Attosecond physics is a burgeoning field in which researchers use ultrashort optical pulses to excite atoms and molecules and follow the electron dynamics. Driving atoms with longer-duration pulse sequences can generate trains of attosecond pulses, but what workers in this field really need are isolated attosecond pulses. However, the technologies for slicing out single pulses can be complex and difficult to implement. Now, Ximao Feng and colleagues at Kansas State University, US, report in Physical Review Letters a relatively straightforward procedure for producing single pulses as short as 148 attoseconds.
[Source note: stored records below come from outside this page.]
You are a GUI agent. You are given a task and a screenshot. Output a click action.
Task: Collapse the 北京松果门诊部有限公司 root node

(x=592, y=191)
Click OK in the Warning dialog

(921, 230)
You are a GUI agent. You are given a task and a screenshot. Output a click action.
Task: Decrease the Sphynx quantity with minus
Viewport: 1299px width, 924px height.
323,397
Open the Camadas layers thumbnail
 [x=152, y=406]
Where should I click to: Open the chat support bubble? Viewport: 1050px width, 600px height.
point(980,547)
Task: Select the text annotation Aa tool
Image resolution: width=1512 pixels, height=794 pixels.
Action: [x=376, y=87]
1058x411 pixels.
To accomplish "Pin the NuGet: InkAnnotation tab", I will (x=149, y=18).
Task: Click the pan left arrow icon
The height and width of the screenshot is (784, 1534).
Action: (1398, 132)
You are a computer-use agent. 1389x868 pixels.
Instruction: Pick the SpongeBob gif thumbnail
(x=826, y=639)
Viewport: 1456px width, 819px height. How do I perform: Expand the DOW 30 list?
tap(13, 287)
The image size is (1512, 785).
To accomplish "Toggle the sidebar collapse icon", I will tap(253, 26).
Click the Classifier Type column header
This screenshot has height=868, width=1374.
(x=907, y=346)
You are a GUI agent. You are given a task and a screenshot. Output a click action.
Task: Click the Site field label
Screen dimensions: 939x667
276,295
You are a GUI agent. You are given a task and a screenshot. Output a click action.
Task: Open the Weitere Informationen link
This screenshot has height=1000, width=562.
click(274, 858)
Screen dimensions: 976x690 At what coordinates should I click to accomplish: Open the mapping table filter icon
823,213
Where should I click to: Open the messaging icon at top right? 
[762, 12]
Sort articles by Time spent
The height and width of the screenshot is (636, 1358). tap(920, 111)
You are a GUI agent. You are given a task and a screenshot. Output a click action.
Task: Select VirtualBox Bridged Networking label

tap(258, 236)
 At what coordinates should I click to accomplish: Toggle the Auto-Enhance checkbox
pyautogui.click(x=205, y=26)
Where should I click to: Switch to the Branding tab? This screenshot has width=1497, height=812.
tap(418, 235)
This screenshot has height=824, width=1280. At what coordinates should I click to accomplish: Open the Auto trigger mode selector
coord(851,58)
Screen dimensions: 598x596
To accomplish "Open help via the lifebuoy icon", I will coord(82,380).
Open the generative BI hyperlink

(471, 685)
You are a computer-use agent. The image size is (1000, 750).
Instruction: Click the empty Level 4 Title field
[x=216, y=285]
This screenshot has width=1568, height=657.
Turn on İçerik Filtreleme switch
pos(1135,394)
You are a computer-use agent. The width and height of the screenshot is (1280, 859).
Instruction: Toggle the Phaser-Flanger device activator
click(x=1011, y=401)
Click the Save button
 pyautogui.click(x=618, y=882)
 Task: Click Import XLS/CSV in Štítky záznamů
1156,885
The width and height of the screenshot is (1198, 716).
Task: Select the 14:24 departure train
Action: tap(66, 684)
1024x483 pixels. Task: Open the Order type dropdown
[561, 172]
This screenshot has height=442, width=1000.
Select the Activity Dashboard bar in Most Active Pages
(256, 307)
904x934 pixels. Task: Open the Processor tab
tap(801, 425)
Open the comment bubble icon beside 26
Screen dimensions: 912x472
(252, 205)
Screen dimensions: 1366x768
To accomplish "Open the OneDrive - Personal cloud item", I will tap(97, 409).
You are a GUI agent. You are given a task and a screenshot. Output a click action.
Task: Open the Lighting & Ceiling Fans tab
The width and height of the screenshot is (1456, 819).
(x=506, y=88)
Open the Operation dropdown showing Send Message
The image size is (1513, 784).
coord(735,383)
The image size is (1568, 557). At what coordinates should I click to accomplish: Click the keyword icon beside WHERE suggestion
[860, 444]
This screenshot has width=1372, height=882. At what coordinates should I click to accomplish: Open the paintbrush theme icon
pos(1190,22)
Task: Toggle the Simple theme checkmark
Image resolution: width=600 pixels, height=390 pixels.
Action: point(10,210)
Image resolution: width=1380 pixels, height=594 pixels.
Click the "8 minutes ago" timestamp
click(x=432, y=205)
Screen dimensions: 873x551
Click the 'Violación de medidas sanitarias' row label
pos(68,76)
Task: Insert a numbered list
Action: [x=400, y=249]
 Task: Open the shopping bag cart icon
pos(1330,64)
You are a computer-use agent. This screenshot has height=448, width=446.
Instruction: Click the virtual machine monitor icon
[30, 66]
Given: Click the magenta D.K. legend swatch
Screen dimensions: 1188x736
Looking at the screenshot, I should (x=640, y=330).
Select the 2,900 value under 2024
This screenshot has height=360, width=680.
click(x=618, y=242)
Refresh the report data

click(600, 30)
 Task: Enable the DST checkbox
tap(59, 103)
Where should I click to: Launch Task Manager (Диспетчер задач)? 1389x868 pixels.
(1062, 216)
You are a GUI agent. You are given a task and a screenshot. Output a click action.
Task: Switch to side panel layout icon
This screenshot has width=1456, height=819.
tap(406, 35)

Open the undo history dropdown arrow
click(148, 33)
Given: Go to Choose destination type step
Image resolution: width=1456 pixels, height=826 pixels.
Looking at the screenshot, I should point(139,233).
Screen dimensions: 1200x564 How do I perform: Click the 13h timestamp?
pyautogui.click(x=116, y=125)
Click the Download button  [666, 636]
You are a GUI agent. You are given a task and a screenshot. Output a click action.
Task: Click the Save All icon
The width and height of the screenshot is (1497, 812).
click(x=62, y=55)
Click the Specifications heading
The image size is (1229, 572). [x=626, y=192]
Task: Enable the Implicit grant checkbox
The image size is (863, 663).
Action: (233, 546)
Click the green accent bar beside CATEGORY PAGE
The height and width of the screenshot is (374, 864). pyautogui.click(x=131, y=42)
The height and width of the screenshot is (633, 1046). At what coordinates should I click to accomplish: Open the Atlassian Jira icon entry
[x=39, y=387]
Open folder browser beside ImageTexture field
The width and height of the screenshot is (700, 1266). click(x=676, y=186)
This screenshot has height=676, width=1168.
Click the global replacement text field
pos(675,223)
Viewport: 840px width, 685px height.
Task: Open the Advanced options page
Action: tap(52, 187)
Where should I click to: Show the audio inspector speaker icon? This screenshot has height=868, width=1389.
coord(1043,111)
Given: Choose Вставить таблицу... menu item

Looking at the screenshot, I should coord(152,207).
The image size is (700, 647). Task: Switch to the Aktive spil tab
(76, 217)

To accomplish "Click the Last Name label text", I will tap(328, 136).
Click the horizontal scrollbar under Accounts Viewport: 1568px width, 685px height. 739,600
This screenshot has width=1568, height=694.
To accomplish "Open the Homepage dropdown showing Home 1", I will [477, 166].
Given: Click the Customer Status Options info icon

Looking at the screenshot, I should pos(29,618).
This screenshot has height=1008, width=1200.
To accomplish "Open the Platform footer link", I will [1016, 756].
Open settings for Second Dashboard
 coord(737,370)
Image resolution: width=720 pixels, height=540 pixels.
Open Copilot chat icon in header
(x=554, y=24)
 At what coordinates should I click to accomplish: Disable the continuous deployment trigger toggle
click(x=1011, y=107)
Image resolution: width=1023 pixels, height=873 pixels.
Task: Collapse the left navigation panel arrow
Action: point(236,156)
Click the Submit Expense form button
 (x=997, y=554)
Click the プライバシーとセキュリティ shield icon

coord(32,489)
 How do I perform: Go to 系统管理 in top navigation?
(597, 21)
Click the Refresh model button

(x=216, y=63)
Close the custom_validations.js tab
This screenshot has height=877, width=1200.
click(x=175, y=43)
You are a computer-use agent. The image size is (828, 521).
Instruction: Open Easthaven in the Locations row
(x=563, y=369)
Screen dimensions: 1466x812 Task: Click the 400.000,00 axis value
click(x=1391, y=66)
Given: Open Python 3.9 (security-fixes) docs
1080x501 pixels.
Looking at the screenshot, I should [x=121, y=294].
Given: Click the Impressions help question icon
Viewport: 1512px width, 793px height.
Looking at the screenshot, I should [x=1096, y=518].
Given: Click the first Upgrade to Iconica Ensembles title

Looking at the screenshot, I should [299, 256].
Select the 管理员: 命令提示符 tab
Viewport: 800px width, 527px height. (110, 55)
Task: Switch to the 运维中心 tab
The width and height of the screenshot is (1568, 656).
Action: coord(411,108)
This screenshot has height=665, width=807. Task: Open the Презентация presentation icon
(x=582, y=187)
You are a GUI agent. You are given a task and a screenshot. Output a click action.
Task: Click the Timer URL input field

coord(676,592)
Existing methods to pick a single pulse from a pulse train, a technique called “gating,” rely on controlling the light’s amplitude or polarization. Feng et al. have improved upon previous efforts in which two-color gating (interference of the driving laser frequency plus its second harmonic) and polarization gating (two counterrotating circularly polarized pulses that only drive attosecond pulse generation when they form a linear polarization) create a single pulse. The downside of these methods was that they put stringent limits on how long the driving pulses could be. By using elliptically polarized pulses, Feng et al. have been able to relax the requirements so that longer driving pulses, which are much easier to create in the lab, can be used. Moreover, the generated ultrashort pulses can have much higher energies, placing them in the realm of strongly nonlinear attosecond physics
Isolated attosecond pulses are powerful tools for exploring electron dynamics in matter. So far, such extreme ultraviolet pulses have only been generated using high power, few-cycle lasers, which are very difficult to construct and operate. We propose and demonstrate a technique called generalized double optical gating for generating isolated attosecond pulses with 20 fs lasers from a hollow-core fiber and 28 fs lasers directly from an amplifier. These pulses, generated from argon gas, are measured to be 260 and 148 as by reconstructing the streaked photoelectron spectrograms. This scheme, with a relaxed requirement on laser pulse duration, makes attophysics more accessible to many laboratories that are capable of producing such multicycle laser pulses.